### Records supplied
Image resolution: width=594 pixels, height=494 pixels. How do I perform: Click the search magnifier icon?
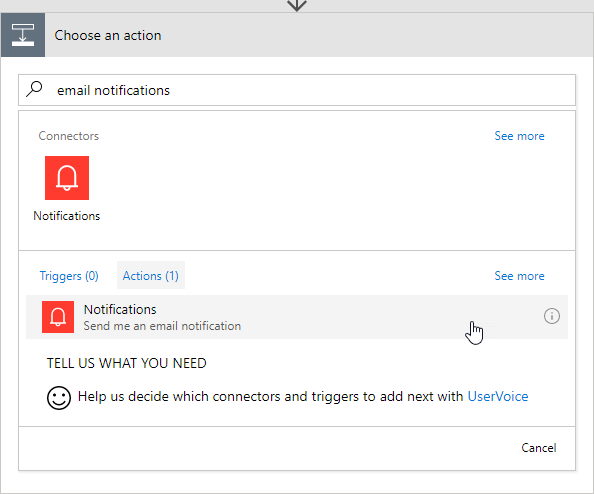[34, 89]
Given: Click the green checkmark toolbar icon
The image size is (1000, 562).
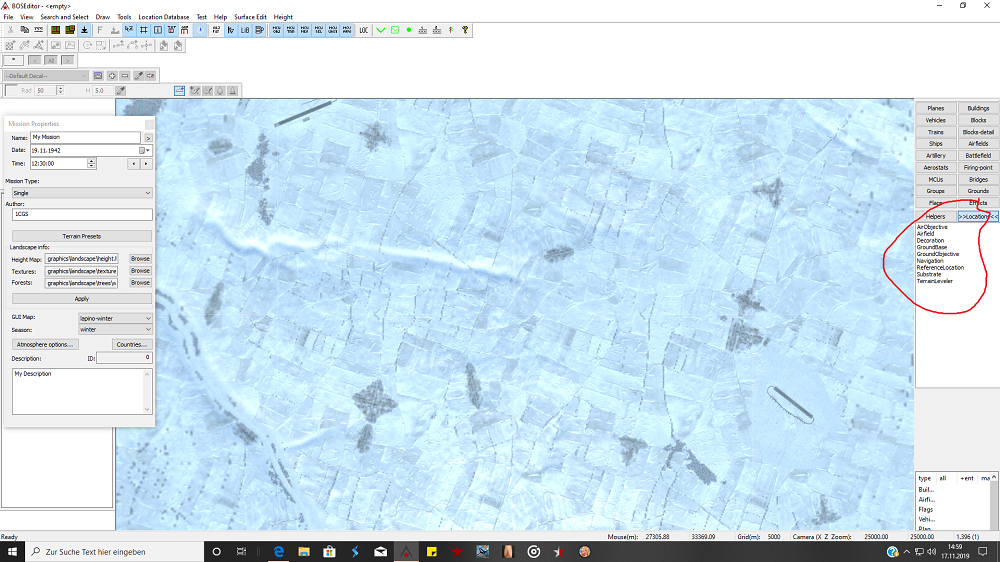Looking at the screenshot, I should click(x=381, y=30).
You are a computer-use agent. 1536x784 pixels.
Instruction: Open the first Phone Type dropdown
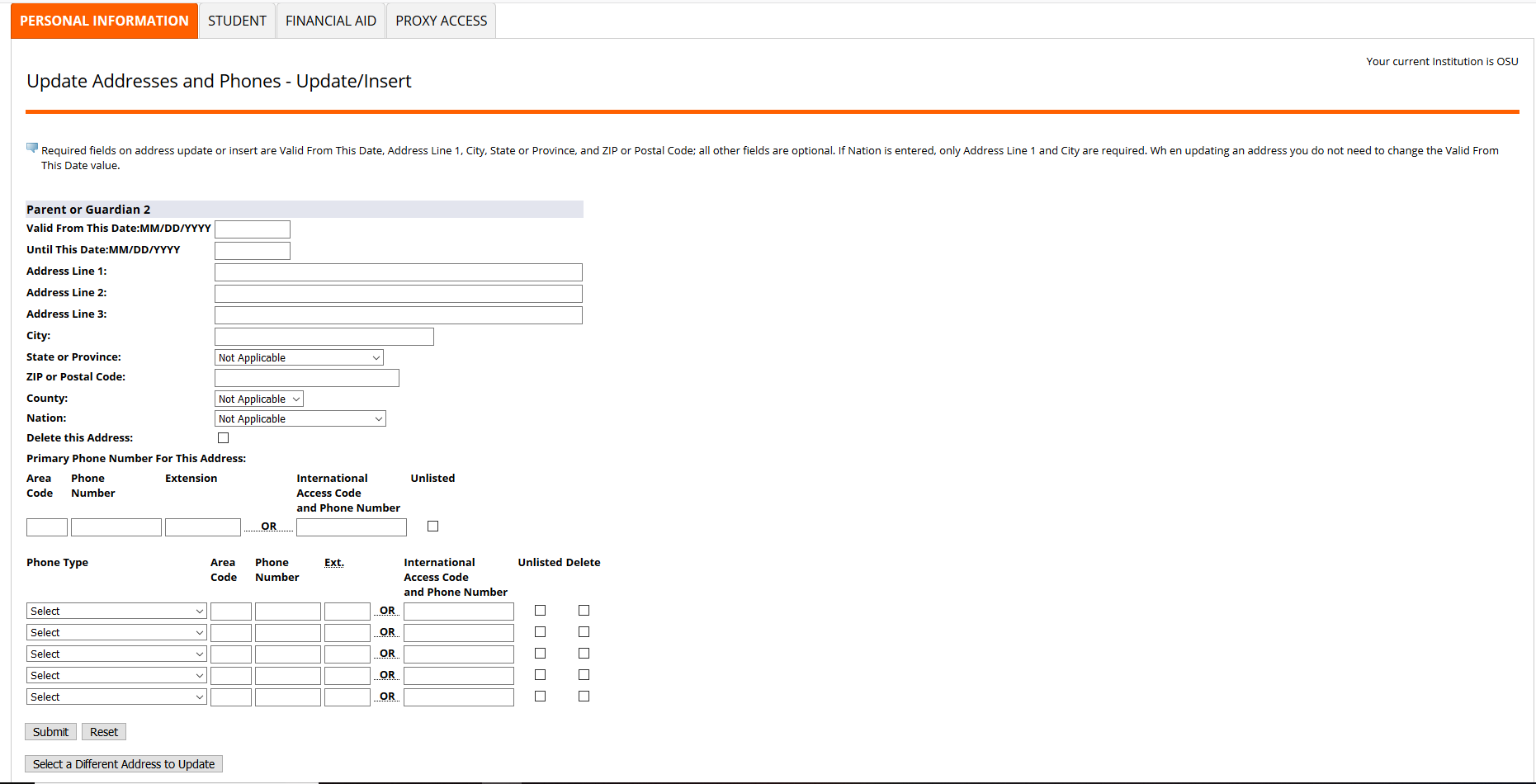(116, 610)
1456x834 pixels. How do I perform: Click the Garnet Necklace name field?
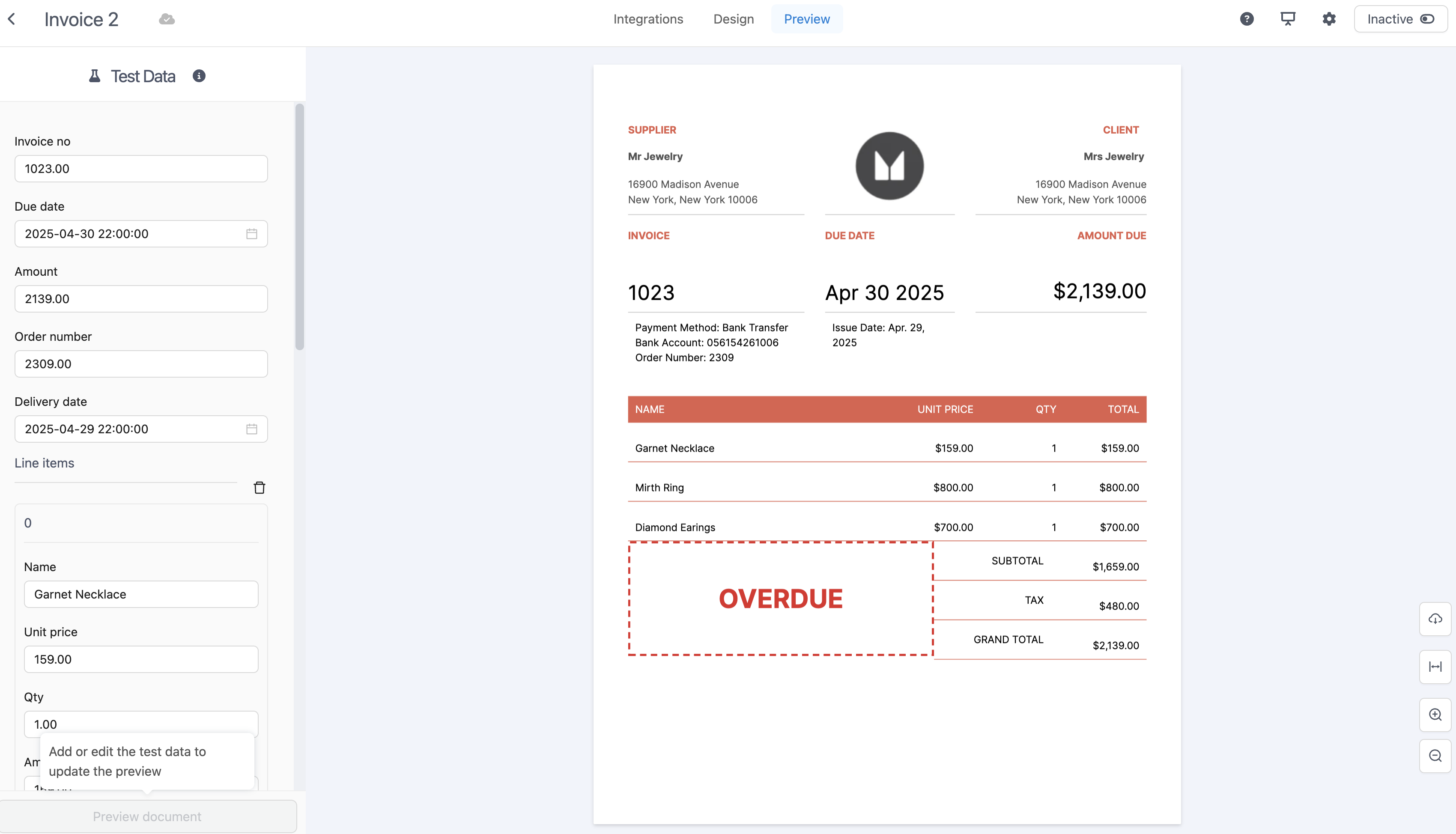[x=141, y=595]
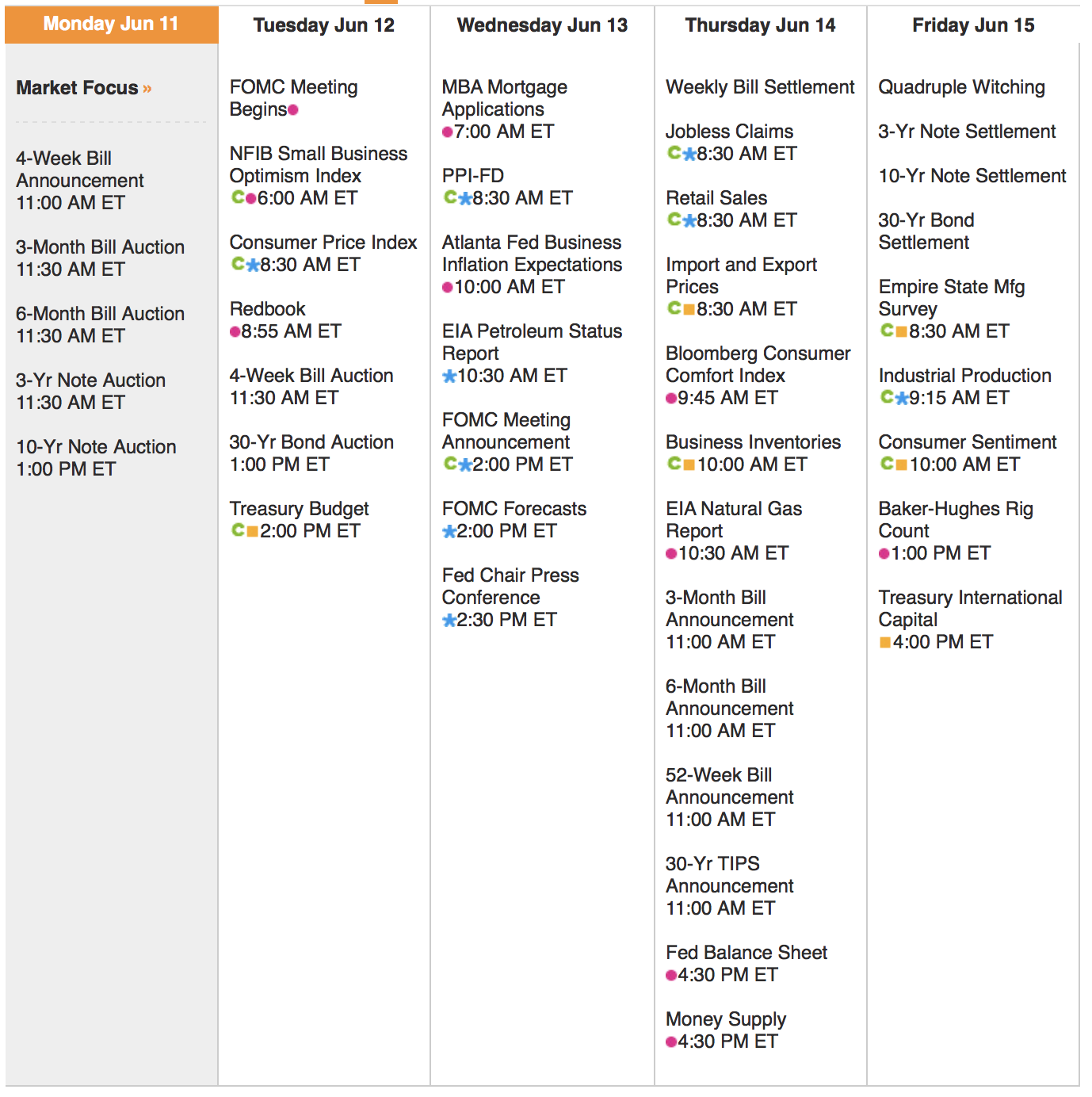The height and width of the screenshot is (1097, 1092).
Task: Click the pink dot next to Money Supply time
Action: point(671,1042)
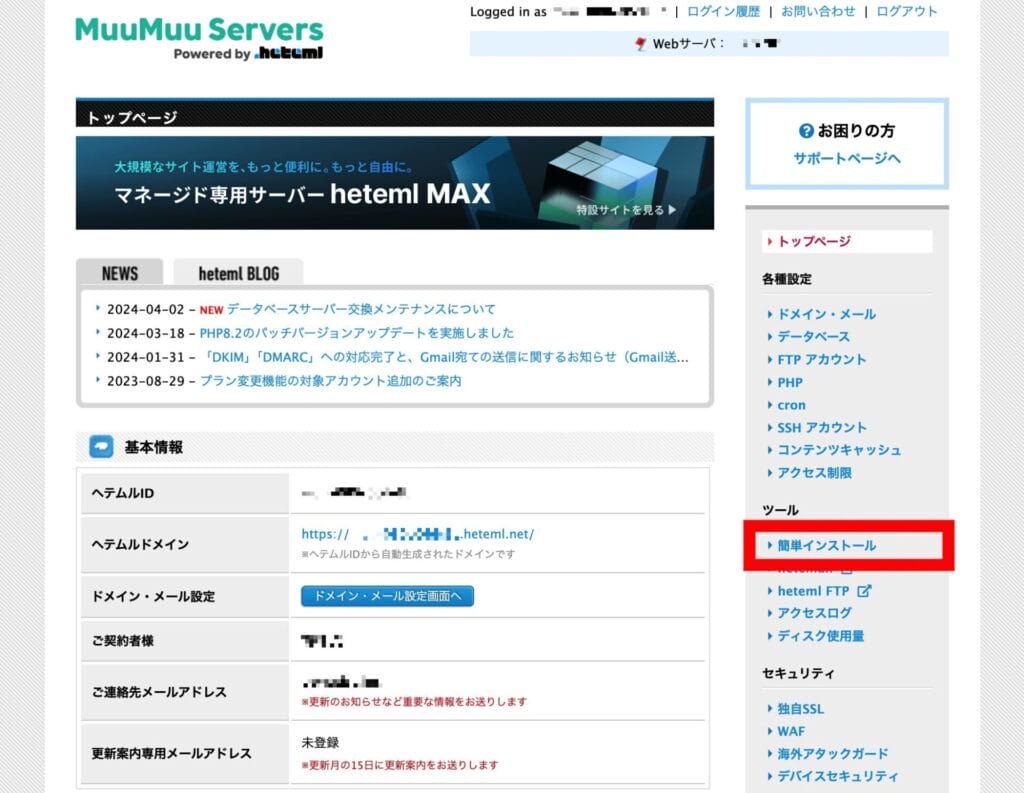Open the hetemI MAX banner
Screen dimensions: 1024x793
pyautogui.click(x=394, y=183)
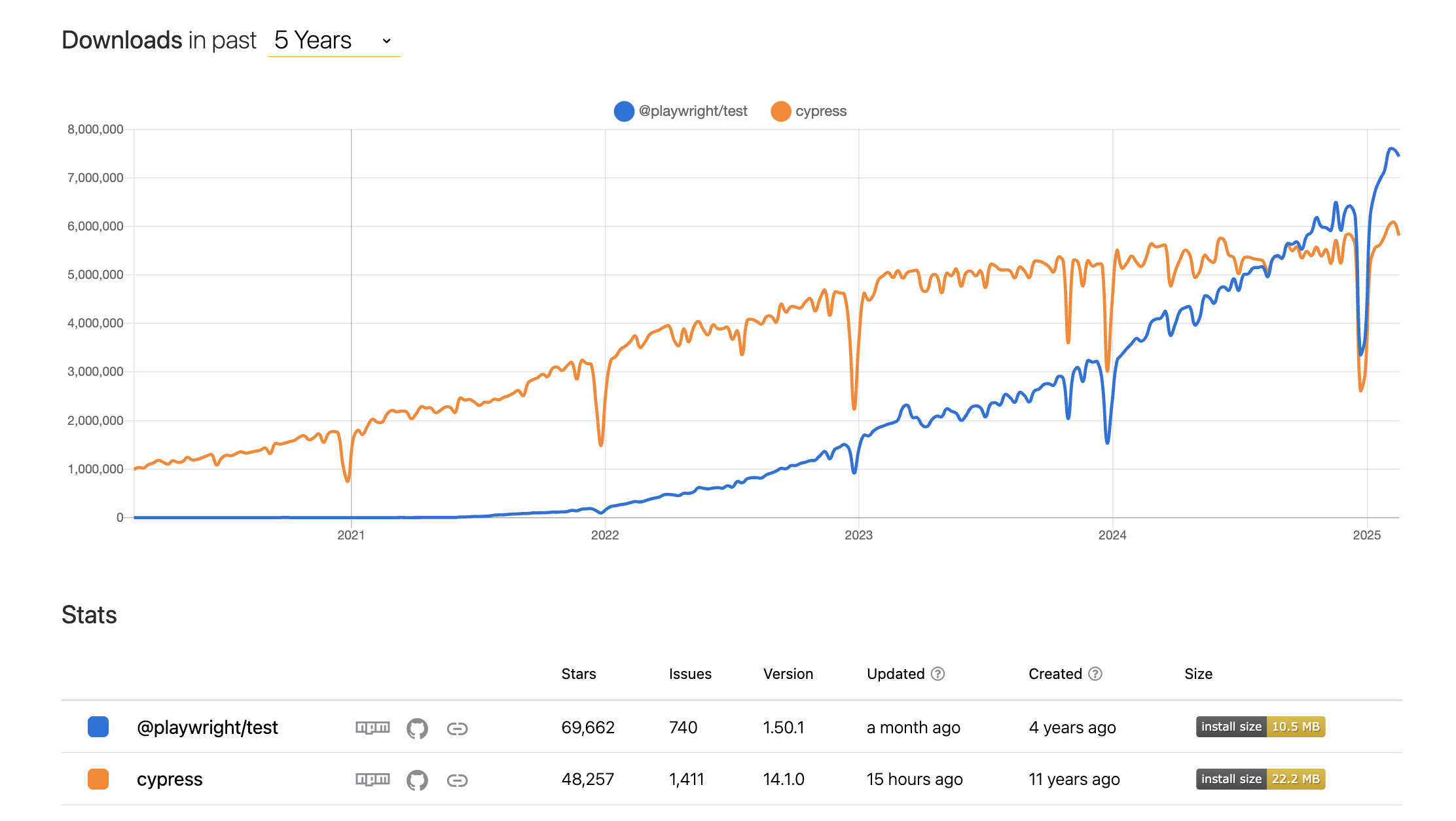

### Directions
Please rewrite all of the records above, replacing every "pixels" with "px" and leaving everything else unchanged. Leave the pictures out.

### Answer below
Image resolution: width=594 px, height=494 px. How do I perform: Click the search magnifier icon?
[34, 89]
Given: Click the green checkmark toolbar icon
The image size is (1000, 562).
Looking at the screenshot, I should click(x=381, y=30).
You are a computer-use agent. 1536x784 px.
Instruction: Open the first Phone Type dropdown
(116, 610)
1456x834 px. How do I perform: Click the Garnet Necklace name field?
[x=141, y=595]
The height and width of the screenshot is (1097, 1092).
Task: Click the pink dot next to Money Supply time
Action: point(671,1042)
Open the hetemI MAX banner
Screen dimensions: 1024x793
pyautogui.click(x=394, y=183)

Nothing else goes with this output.